[What is expected]
Go to the line containing "The width and height of the screenshot is (1215, 750)." in the records below and print it and every following line exactly, on through the line containing "Image resolution: width=205", then stop.

Segment Open

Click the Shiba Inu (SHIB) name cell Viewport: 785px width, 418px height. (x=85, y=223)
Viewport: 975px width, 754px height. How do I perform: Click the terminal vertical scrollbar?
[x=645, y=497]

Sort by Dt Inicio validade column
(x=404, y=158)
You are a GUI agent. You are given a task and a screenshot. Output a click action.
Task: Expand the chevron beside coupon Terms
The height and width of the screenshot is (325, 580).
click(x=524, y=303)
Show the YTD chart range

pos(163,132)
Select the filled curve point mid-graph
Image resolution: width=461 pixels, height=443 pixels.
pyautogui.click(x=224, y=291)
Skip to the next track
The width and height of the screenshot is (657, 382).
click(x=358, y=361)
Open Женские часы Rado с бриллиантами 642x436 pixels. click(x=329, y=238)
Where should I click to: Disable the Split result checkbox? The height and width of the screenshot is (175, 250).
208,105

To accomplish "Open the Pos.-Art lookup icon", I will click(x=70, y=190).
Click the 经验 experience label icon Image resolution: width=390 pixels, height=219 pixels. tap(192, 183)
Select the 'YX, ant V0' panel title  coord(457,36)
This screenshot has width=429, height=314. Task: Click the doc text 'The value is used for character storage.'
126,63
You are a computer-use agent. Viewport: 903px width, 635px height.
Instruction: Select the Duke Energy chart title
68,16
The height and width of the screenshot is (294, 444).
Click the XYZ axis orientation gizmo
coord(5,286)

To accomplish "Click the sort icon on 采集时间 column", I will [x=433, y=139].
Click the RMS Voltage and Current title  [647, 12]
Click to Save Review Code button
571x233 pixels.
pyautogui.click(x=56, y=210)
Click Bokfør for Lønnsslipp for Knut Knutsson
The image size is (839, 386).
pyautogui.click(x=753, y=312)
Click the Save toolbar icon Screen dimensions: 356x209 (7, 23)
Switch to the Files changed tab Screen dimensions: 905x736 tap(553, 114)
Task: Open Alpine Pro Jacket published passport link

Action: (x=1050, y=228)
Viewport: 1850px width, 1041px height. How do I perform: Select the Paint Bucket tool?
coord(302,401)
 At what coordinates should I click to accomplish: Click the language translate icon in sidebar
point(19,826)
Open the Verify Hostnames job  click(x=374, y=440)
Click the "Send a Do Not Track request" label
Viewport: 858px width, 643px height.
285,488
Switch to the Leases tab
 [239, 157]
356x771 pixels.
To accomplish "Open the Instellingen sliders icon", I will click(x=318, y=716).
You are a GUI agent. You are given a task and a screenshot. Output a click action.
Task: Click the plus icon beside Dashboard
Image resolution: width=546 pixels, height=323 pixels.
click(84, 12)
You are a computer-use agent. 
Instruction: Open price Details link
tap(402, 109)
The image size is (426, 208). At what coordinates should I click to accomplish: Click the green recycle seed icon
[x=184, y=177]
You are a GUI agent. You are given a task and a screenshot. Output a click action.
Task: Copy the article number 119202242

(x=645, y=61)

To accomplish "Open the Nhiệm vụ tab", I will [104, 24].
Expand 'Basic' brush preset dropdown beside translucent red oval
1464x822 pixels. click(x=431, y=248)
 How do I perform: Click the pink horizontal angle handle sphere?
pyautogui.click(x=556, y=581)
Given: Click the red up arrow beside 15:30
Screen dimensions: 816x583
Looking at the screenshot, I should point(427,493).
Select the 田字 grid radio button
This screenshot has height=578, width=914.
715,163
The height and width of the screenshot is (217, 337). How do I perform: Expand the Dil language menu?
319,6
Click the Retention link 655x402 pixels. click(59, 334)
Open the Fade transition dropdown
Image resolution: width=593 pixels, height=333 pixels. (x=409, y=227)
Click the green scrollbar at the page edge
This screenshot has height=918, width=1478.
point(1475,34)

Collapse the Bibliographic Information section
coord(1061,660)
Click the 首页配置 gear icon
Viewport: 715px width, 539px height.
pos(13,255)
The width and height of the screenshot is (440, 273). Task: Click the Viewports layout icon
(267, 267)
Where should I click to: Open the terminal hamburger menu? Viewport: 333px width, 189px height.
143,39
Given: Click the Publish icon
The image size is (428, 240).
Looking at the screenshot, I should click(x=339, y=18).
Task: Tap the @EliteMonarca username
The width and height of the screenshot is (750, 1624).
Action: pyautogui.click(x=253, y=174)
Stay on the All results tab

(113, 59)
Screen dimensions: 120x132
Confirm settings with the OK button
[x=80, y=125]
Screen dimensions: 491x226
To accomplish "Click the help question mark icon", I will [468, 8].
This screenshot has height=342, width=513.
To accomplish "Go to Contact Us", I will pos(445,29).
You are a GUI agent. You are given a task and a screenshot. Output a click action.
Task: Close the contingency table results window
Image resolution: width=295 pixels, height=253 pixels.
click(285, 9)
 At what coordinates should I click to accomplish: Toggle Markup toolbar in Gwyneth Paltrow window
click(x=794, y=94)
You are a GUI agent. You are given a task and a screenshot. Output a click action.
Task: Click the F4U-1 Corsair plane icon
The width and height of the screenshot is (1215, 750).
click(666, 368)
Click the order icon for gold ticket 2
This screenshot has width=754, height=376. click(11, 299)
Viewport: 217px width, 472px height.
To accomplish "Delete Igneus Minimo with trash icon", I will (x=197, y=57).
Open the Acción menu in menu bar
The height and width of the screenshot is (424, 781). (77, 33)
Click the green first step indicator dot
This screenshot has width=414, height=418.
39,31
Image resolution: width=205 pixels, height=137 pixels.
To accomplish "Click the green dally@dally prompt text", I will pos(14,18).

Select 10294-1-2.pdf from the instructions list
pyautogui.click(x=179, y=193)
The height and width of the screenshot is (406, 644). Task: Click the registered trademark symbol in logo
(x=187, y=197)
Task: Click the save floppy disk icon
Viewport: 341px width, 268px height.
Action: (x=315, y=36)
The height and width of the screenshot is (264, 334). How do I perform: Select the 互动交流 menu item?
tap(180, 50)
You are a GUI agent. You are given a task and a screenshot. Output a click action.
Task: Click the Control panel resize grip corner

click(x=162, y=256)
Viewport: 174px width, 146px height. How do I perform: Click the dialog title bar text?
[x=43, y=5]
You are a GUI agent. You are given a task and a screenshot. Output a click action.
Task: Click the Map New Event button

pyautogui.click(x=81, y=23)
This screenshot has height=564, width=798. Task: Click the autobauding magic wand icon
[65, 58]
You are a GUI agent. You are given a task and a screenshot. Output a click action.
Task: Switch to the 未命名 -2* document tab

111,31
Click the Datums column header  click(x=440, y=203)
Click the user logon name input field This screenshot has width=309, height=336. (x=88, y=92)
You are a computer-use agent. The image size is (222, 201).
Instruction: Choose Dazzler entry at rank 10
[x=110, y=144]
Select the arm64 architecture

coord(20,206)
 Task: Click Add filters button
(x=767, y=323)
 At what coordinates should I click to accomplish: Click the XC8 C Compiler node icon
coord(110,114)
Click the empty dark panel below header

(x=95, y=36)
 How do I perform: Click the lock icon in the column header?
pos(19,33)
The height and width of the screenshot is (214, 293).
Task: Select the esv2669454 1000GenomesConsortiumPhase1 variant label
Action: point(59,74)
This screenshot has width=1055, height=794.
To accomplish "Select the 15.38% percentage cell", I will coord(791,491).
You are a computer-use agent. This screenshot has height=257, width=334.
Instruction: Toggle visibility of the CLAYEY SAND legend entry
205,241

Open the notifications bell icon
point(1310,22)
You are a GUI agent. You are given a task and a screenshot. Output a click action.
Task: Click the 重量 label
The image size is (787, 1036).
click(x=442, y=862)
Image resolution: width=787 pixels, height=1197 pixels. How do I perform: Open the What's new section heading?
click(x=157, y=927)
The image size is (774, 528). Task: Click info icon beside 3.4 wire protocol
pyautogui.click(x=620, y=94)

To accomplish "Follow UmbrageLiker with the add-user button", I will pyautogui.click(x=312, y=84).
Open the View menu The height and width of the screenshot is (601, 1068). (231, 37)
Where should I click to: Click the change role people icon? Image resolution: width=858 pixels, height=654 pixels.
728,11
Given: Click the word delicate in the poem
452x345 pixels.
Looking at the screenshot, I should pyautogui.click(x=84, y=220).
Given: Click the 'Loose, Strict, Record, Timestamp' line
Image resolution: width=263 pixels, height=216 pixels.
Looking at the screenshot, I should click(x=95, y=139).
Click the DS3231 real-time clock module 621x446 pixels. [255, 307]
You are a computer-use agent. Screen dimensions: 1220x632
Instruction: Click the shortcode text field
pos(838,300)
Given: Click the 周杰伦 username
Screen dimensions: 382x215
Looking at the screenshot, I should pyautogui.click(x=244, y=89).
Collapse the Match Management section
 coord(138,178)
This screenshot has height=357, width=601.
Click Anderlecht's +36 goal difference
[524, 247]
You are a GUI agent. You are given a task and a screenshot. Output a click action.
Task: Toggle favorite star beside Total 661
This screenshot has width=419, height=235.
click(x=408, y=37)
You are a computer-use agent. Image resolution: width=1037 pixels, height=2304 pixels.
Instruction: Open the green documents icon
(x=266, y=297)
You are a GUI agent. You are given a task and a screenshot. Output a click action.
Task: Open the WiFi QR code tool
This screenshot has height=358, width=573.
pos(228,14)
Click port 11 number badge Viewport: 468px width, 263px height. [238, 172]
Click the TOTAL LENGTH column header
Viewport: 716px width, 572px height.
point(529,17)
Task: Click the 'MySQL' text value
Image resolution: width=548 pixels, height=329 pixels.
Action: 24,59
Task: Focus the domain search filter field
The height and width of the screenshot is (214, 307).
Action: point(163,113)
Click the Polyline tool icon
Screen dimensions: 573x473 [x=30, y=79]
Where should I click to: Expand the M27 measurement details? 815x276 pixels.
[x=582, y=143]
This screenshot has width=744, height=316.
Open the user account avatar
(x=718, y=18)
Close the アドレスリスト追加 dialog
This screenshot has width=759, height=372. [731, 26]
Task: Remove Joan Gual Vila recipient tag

Segment Closed

[Your response]
The width and height of the screenshot is (1215, 750).
click(666, 368)
Click the order icon for gold ticket 2
This screenshot has width=754, height=376. click(11, 299)
Viewport: 217px width, 472px height.
To accomplish "Delete Igneus Minimo with trash icon", I will (x=197, y=57).
Open the Acción menu in menu bar
The height and width of the screenshot is (424, 781). (77, 33)
Click the green first step indicator dot
This screenshot has width=414, height=418.
39,31
Image resolution: width=205 pixels, height=137 pixels.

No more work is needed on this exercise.